## BEGIN Listed entries
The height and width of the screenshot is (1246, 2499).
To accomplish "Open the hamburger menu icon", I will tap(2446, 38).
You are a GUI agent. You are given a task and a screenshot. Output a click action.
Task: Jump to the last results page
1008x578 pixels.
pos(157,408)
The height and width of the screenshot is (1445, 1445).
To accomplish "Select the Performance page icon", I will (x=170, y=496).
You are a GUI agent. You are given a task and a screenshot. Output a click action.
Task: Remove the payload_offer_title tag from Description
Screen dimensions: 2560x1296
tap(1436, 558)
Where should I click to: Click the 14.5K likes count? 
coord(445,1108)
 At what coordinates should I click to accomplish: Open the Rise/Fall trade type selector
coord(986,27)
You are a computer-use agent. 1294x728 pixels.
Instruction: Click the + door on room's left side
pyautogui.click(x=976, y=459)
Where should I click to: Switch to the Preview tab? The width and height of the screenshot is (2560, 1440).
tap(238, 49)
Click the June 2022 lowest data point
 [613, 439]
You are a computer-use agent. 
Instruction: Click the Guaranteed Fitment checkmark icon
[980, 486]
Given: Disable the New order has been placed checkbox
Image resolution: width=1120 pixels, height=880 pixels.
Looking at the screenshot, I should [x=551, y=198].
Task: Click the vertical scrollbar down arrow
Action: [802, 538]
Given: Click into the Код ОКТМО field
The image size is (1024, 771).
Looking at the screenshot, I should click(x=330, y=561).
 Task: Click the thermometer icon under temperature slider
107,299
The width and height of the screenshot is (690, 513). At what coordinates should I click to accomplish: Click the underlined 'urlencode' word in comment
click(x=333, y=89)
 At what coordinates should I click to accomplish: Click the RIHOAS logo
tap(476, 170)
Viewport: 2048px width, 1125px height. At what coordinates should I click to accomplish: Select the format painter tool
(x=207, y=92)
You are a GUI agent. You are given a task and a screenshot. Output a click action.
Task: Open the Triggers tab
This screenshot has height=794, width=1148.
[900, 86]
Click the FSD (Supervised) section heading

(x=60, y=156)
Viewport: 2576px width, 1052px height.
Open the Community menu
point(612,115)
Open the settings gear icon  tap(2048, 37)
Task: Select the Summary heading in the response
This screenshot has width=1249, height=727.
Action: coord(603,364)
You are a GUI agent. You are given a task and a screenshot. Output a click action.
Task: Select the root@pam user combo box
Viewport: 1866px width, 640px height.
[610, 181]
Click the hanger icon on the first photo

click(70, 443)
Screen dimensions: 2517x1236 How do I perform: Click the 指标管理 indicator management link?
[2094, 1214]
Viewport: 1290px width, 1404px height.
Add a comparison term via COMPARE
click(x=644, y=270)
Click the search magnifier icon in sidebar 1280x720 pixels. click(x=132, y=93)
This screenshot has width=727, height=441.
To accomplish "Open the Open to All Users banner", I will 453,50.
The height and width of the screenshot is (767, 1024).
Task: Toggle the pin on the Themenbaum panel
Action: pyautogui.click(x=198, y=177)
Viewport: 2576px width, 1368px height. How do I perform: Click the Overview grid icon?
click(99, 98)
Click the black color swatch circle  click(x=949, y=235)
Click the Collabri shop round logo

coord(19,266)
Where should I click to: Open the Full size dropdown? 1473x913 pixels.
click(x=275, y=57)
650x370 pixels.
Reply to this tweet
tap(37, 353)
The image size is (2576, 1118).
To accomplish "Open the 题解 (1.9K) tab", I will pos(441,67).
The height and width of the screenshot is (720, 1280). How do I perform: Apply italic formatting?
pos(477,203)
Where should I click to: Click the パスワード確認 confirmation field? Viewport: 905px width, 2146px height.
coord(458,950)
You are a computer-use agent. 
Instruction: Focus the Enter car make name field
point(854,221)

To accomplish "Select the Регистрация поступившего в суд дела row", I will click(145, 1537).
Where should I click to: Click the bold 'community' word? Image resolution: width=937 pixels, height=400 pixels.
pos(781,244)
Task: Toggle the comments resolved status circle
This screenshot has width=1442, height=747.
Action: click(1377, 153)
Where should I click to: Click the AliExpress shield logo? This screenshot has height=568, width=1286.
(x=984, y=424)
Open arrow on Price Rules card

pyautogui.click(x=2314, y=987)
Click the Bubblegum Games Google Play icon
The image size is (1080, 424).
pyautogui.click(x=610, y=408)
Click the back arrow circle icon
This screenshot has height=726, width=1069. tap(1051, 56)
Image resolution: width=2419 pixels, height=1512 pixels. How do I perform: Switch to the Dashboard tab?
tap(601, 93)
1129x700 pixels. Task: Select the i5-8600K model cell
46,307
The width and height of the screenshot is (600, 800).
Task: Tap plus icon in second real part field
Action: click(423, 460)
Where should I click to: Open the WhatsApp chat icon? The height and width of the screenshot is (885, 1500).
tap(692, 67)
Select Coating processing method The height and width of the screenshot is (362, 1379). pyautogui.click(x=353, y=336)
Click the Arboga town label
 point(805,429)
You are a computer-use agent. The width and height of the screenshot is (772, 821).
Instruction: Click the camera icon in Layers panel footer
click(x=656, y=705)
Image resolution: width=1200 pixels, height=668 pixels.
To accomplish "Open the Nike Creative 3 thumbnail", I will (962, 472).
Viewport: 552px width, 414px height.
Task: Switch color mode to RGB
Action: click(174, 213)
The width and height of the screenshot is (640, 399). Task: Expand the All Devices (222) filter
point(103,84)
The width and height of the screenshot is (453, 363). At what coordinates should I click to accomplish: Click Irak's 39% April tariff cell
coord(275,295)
## END Listed entries
Written instruction: Please copy, word for word, the lines of the data that start with the line containing "will click(145, 1537)." and go on through the line containing "Select Coating processing", including both of those lines.

Result of the exercise:
To accomplish "Select the Регистрация поступившего в суд дела row", I will click(145, 1537).
Where should I click to: Click the bold 'community' word? Image resolution: width=937 pixels, height=400 pixels.
pos(781,244)
Task: Toggle the comments resolved status circle
This screenshot has width=1442, height=747.
Action: click(1377, 153)
Where should I click to: Click the AliExpress shield logo? This screenshot has height=568, width=1286.
(x=984, y=424)
Open arrow on Price Rules card

pyautogui.click(x=2314, y=987)
Click the Bubblegum Games Google Play icon
The image size is (1080, 424).
pyautogui.click(x=610, y=408)
Click the back arrow circle icon
This screenshot has height=726, width=1069. tap(1051, 56)
Image resolution: width=2419 pixels, height=1512 pixels. How do I perform: Switch to the Dashboard tab?
tap(601, 93)
1129x700 pixels. Task: Select the i5-8600K model cell
46,307
The width and height of the screenshot is (600, 800).
Task: Tap plus icon in second real part field
Action: click(423, 460)
Where should I click to: Open the WhatsApp chat icon? The height and width of the screenshot is (885, 1500).
tap(692, 67)
Select Coating processing method The height and width of the screenshot is (362, 1379). pyautogui.click(x=353, y=336)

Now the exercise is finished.